Not all of Duisburg is rundown. A port development boasts restaurants and modern apartment blocks with views down the Ruhr river. There are museums dedicated to sculpture and modern art. A former steelworks has been turned into an acclaimed park.

Kerkhoff likes the "honest, direct and unpretentious" local spirit. "You can't put on a big show here," he said.

But swaths of the city, especially its northern parts, suffer from social problems including unemployment, child poverty, poor housing and integration challenges linked to high levels of immigration.

In Marxloh, which about ten years ago was dubbed a "no-go area" by the German press, old sofas and abandoned shopping trolleys are dumped on the pavements. Drug dealers could be seen loitering mid-morning, while a 9-year-old girl wandered around alone, unable to explain why she was not at school.

At a local market, stall owner Muammar Demir complained that his customers try to haggle him down to €3 for a ring priced at €7. "They don't have any purchasing power," he said.

Duisburg's large foreign-born population includes Syrians who began arriving after 2015 when then chancellor Angela Merkel opened the doors to around 1mn asylum seekers. There also are EU citizens from Bulgaria and Romania who often work in tough, low-paid jobs such as cleaning, elderly care and meatpacking.

The newer arrivals sometimes have fraught relations with the second- and third- generation descendants of the Turkish "guest workers" who began arriving in large numbers from the 1960s.

These include Bayraktar, whose father arrived from Turkey in 1961 to work at a Ford plant in nearby Cologne.

Her building in the north Duisburg district of Neumühl has had problems with foreign squatters. She complained about loud parties and said she found human faeces in the basement. "I explained again and again: 'You must be tidy. We live in Germany. There is quiet time that starts at 10pm,'" she said. "They would say: 'Sure, sister, we'll do that.' And then two days later it would all start again."

Organised foreign gangs have been accused by authorities of running welfare fraud schemes and housing scams.

Local NGOs and researchers who work with migrants say that claims of widespread benefit fraud organised by criminal gangs are exaggerated and also risk hindering important efforts to promote integration and inclusion.

But the issues are real enough that SPD mayor Sören Link has been compelled to take a tough public stance. The slogan on his campaign posters is "firm stance, big heart".

As well as the local problems, his party must grapple with its poor image on a national level, and the broader trend of voters abandoning the old established parties.

Out canvassing in the Meiderich district this week, an enthusiastic troop of young SPD candidates encountered several people who said they would vote for the far-left Die Linke.
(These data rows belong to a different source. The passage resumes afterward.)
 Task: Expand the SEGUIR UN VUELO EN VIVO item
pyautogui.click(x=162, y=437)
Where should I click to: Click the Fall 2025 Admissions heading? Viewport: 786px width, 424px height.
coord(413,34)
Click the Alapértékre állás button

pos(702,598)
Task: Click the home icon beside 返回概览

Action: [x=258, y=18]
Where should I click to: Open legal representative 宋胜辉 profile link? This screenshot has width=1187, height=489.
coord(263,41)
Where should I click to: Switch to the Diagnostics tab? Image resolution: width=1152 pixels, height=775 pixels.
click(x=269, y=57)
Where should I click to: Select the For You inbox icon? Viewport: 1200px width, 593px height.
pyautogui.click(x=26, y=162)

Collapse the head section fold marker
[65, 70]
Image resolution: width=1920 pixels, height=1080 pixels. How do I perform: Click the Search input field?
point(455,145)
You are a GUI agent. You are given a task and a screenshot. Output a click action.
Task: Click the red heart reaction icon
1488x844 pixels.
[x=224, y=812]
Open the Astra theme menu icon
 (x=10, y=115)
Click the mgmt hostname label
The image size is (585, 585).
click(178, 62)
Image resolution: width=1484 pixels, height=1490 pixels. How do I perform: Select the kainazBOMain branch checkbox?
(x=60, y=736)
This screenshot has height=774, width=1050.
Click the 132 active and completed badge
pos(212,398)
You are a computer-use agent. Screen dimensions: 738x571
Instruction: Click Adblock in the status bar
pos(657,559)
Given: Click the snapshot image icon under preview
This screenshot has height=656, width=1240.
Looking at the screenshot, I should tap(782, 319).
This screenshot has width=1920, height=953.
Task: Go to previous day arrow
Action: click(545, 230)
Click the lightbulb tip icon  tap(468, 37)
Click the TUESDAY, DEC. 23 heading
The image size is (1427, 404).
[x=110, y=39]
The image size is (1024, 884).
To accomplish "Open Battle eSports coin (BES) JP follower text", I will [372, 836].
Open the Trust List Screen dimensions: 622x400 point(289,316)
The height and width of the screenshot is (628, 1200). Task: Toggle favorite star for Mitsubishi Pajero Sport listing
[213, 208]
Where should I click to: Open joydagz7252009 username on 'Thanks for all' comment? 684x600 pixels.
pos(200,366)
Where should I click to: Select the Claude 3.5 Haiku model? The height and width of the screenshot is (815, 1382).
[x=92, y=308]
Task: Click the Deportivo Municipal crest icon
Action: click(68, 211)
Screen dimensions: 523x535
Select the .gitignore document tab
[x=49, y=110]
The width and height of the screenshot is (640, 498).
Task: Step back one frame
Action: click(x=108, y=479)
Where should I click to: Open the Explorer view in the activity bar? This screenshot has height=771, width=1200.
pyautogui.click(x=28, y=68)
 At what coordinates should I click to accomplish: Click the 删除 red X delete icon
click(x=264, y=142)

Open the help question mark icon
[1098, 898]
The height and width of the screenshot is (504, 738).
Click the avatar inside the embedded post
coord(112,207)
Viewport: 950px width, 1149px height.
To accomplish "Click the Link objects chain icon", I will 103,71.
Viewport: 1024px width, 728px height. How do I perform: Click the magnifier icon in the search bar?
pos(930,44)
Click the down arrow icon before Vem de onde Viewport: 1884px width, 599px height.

Another slammed a door in their faces, saying they would vote for the AfD.

The AfD is not without its own problems. In North Rhine-Westphalia the party has been wracked by years of infighting, including over the role of a member of parliament from the region who once declared himself "the friendly face" of Nazism. Still, that didn't stop it almost doubling its vote share to close to 27 per cent in northern Duisburg in February's parliamentary election.

One local SPD official expressed dismay at some of the AfD's candidates having "no clue" about local governance and instead spending time "posting cat videos" on social media.

But the party's lack of governing experience does not bother disillusioned SPD voters such as Pascal Leier, a postman and father of two young children.

He is alarmed by what he says is the large numbers of children at his daughter's kindergarten who don't speak German.

He says that the far-right party is untested, but adds: "I want to see what the AfD could actually do if it had power."